DATASET ENTRIES:
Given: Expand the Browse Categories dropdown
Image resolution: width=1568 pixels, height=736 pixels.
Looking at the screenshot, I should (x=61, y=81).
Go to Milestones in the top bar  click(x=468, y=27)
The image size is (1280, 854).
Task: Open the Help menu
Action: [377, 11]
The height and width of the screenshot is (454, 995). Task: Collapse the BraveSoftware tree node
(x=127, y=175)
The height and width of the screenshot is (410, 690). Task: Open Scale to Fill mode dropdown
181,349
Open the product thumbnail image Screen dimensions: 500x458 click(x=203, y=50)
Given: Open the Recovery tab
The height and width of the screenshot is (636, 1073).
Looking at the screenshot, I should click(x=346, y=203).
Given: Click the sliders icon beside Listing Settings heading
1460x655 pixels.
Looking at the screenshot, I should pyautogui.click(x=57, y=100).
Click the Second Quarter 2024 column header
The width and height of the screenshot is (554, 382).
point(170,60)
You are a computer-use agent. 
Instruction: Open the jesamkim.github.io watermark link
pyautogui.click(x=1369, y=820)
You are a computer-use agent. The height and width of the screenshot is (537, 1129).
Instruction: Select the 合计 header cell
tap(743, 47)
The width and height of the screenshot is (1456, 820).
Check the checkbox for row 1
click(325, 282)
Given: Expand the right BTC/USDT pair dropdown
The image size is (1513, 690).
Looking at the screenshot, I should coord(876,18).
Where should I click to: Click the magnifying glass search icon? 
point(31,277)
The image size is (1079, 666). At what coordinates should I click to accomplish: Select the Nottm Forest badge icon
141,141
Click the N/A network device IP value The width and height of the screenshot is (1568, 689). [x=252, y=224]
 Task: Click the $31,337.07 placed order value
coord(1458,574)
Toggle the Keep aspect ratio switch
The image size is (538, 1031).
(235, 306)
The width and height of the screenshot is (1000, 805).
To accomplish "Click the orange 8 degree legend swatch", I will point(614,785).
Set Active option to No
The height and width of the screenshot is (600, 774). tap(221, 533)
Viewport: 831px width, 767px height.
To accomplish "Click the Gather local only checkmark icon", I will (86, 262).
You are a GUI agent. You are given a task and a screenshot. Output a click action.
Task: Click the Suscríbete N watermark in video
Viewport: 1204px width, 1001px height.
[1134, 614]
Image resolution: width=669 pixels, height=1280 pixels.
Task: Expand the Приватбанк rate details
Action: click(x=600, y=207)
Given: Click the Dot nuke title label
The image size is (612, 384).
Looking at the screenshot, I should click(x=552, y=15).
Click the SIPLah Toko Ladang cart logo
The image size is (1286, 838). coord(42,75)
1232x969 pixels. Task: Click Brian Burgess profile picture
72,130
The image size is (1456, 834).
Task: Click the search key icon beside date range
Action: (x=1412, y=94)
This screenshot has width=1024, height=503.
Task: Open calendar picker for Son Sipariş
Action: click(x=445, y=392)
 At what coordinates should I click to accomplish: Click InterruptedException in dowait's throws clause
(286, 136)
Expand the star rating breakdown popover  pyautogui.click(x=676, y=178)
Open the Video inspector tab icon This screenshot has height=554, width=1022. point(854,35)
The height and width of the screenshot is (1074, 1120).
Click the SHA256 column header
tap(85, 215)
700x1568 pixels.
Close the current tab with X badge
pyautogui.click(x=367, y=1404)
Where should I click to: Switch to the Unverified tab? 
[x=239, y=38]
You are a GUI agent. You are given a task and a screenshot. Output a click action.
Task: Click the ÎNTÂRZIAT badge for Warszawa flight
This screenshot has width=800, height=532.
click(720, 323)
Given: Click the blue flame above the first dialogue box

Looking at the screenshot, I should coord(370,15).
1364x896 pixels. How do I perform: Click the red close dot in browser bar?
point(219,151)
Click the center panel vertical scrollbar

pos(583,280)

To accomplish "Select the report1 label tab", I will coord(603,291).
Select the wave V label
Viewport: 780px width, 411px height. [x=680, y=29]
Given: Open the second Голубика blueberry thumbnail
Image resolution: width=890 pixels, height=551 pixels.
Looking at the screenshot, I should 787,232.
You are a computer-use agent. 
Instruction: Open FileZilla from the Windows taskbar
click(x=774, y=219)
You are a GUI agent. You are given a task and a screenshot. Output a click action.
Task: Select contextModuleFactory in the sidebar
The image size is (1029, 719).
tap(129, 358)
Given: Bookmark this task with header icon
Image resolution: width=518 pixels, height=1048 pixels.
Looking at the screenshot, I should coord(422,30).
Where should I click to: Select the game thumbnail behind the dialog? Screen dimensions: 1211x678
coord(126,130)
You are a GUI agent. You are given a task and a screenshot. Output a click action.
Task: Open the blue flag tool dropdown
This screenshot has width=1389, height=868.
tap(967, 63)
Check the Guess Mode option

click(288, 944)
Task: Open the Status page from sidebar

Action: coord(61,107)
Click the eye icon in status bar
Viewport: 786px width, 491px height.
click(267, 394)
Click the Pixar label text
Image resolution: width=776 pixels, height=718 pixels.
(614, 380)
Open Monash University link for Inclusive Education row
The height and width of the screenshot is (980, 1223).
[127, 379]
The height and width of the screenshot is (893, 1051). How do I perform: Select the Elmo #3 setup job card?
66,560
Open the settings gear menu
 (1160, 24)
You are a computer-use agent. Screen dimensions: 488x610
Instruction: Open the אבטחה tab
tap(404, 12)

PROBLEM:
Search the material for the word "will". Each line where it is found must be copied.

EXERCISE RESULT:
To accomplish "Click the orange 8 degree legend swatch", I will point(614,785).
To accomplish "Click the Gather local only checkmark icon", I will (86, 262).
To accomplish "Select the report1 label tab", I will coord(603,291).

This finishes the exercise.